PDA

View Full Version : DF27 Phylogeny from FGC



rgd
01-13-2015, 09:46 PM
Is FGC at all concerned about the way YFull is sticking their new names on FGC named SNPs? They are using these names in their tree without any indication that the SNPs were previously identified and named by FGC. See YFull's tree for R-Z2571 where the SNPs under Y-8397 are all SNPs previously named by FGC, but there is no way to identify them as such in the YFull tree.

Is YFull just trying to fill a vacuum or are they trying to subvert normal naming protocols and take that over?

lgmayka
01-13-2015, 09:55 PM
Is FGC at all concerned about the way YFull is sticking their new names on FGC named SNPs?
Does FGC check YFull's database before assigning names?

Actually, though, there is indeed a fundamental philosophical difference in naming practice. FGC follows the old publish-or-perish academic rule of naming every single arguable private SNP, in order to claim discovery. The disadvantage is that in our new era of full-Y scanning, this will quickly lead to millions of SNP names and a bloated spreadsheet. (The Z series has already needed a second, "supplemental" spreadsheet just for itself.)

YFull assigns an internal YFS name to every SNP, but only publishes reliable SNPs confirmed in two or more examples. This has the advantage of keeping the spreadsheet manageable.

FGC Corp
01-13-2015, 10:11 PM
We name all SNPs because those are generally asked for by our customers. The second point is that ISOGG has the standard tree which has multiple confirmations for each SNP.

As for third parties everyone has their own approach.

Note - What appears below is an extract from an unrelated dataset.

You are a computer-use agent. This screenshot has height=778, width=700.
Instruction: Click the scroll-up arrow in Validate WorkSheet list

We don't make money off of naming SNPs so it serves as info for the community to use as appropriate demands require.

FGC Corp
01-13-2015, 10:13 PM
Secondly we don't limit our data releases so that all data becomes public as it becomes available. Put differently we make $0 from naming SNPs.

I think I would essentially note that SNP naming/phylogenetic discovery, while some measure of progress just isn't fundamental to a genetics business. For that, new sequencing products or biotech technology drive any business in this area; SNP discovery is part of the hobby but it doesn't contribute to the business, so I would regard YFull as somewhat helpful since it serves as an additional 3rd party assessment of products, particularly with respect to Y chr coverage of the different products.

rgd
01-13-2015, 10:31 PM
Does FGC check YFull's database before assigning names?

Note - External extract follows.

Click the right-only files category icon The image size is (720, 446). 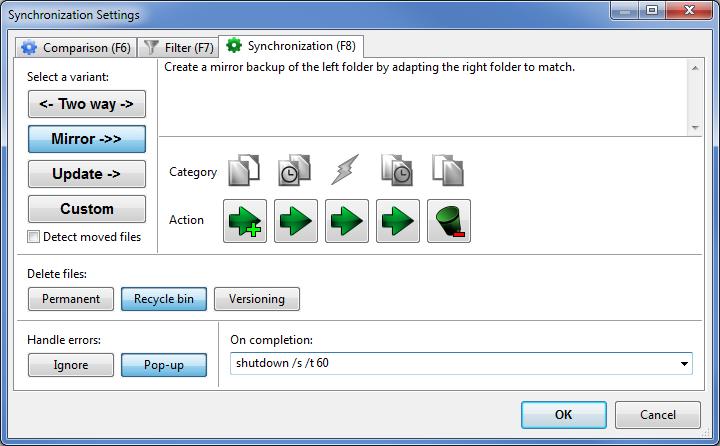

YFull assigns an internal YFS name to every SNP, but only publishes reliable SNPs confirmed in two or more examples. This has the advantage of keeping the spreadsheet manageable.

I don't understand how YFull sticking new names on previously identified and named SNPs keeps the spreadsheet manageable--perhaps it makes their spreadsheet more managable, but not mine. Perhaps your question should have been does YFull check whether a SNP has been named and then use that rather that sticking a new name on it. If they don't why not?

FGC Corp
01-13-2015, 10:34 PM
I don't understand how YFull sticking new names on previously identified and named SNPs keeps the spreadsheet manageable--perhaps it makes their spreadsheet more managable, but not mine. Perhaps your question should have been does YFull check whether a SNP has been named and then use that rather that sticking a new name on it. If they don't why not?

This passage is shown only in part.